Mr. Salman says the villagers in Murki blocked the road with tree trunks, and because they drove so fast, the car overturned as they tried to dodge.
"They started throwing stones at the car and smashing the windows with sticks and stones, I was dragged out and badly hit," he says.
"They beat us with knives, sickles, and sticks, and there were women in the crowd."
A video leaked to the police by eyewitnesses shows a loud, angry mob surrounding the overturned car. A helpless police officer can beg with the mob to leave the men alone.
Mr. Salman adds that he and his friend, Mr. Ali, survived because the police hid them in the trunk to protect them. But they could not save Mr. Azam. Mr. Salman says some villagers also tried to help them, but the mob was too big to control.
According to some estimates, it consisted of hundreds of people.
"I think there were about 1000 people," says Vijay Patil, an eyewitness who owns a tearoom in Murki.
"We all got the video about the group," he says, adding that he left the group that night after seeing what "a single video about WhatsApp" had done.
Mr. Salman says the crowd did not disband for more than an hour until five police vehicles arrived as reinforcements. Until then, the mob had injured eight officers who had tried to stop them.

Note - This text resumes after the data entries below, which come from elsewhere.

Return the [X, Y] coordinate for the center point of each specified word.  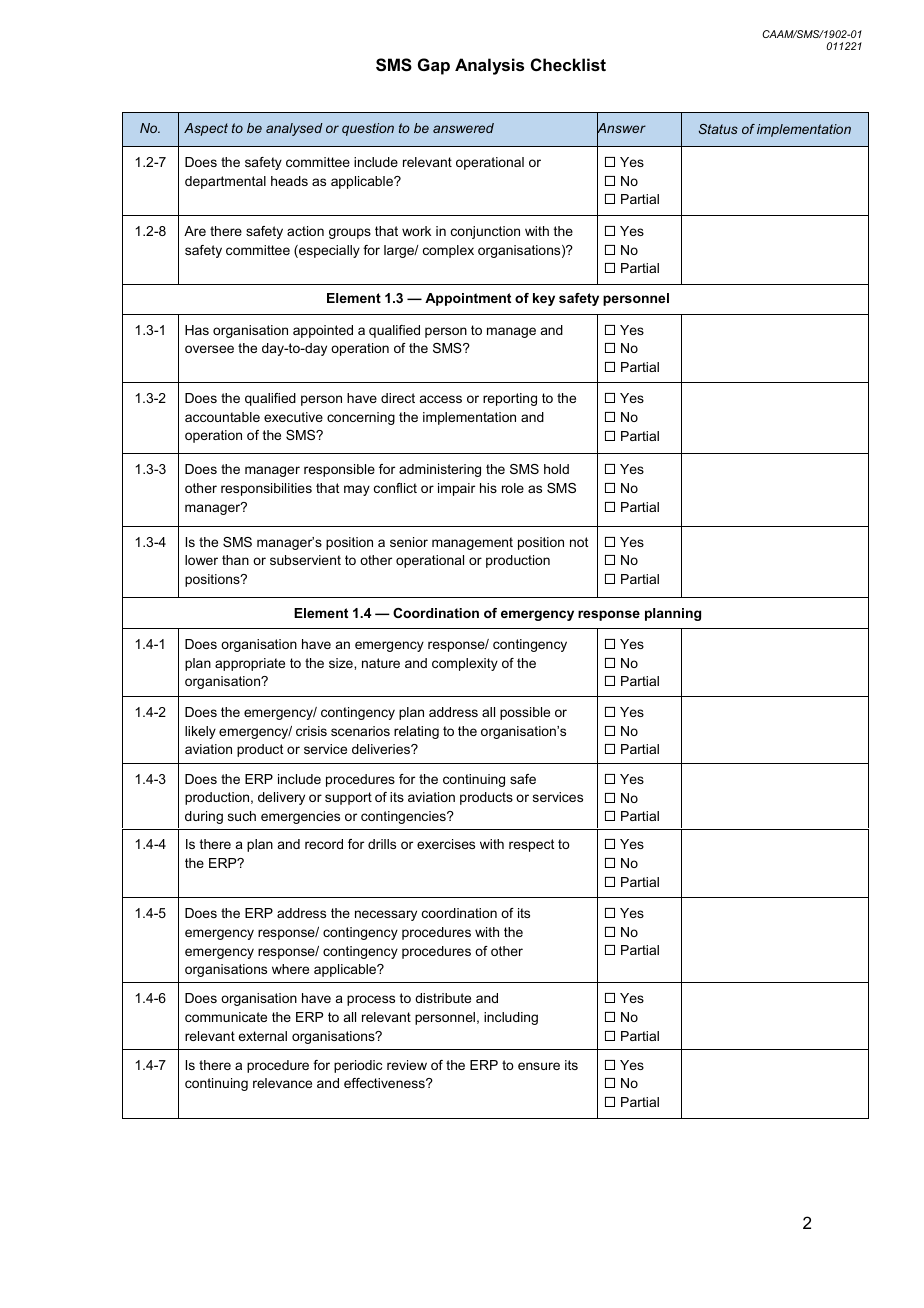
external [262, 1036]
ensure [539, 1066]
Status [718, 129]
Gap [434, 66]
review [407, 1065]
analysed [294, 129]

Mallikarjun, a police officer who did not want to reveal his last name, broke several bones in his leg that night. He says he has not been able to sleep since then.
"I wake up startled," he says. "The faces of the three men in the car who are begging for their lives, with their hands folded and bleeding faces, are flashing in my head."

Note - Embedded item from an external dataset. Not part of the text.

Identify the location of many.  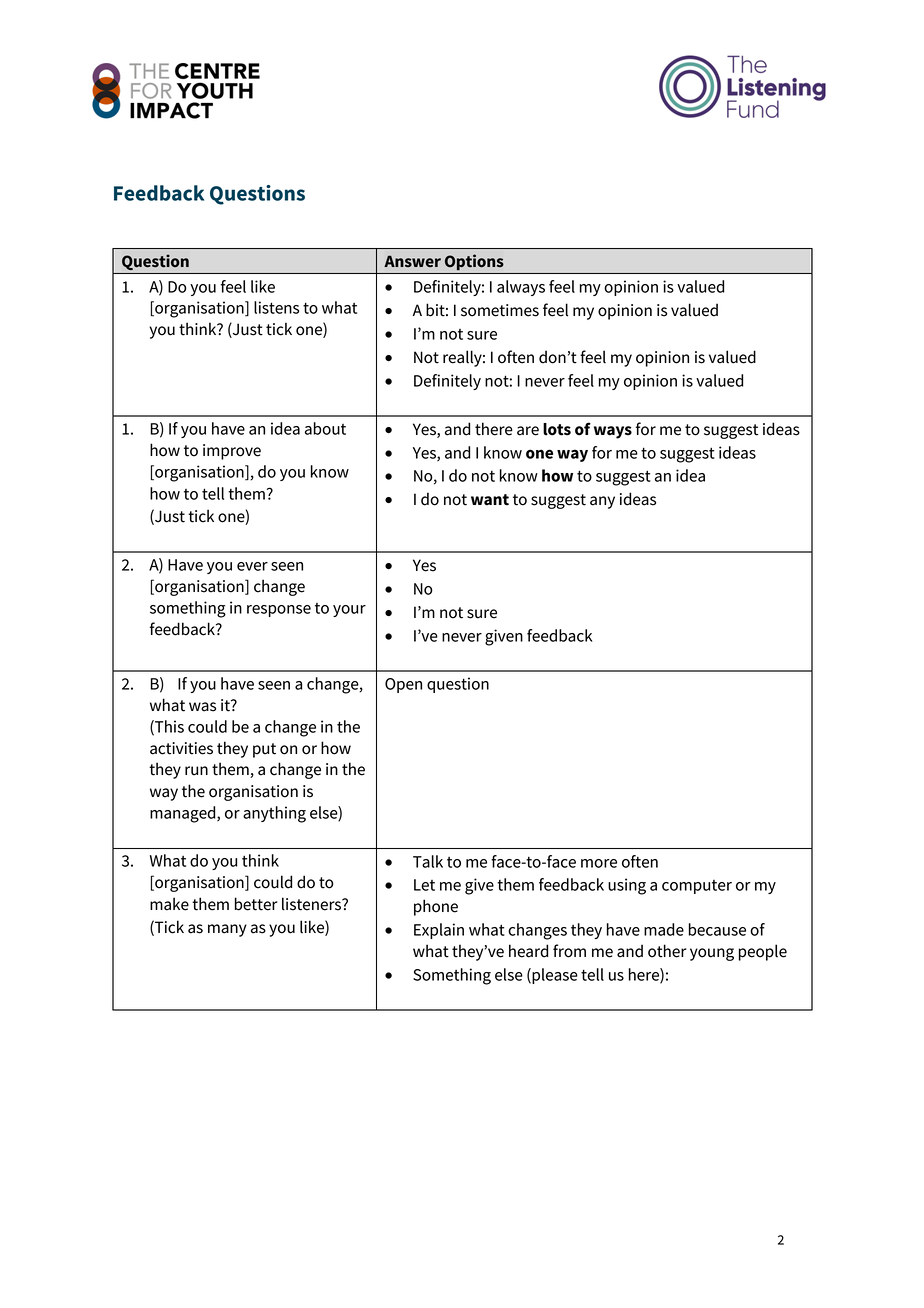
(227, 930).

The district administration said they had conducted reconnaissance programs in the villages following recent lynch law programs. "Even after all our efforts, this incident is very regrettable," says one official involved in the campaign.
The village seems to be shaken. Murki has a population of 5,000 and is usually quiet. Police say they are unable to fight such a large, violent mob. Usually they deal with domestic quarrels, property rights disputes or one or the other drunken series.
"Everyone is shocked and half of the villagers have fled the fear of arrest," says Rajendar Patil, a village elder.
"We thought the rumors could be true, the way they drove off in the car, we thought guilty of kidnapping children," says the brother of a defendant, who wants to remain anonymous.
"But now we read about who they were and we feel very bad."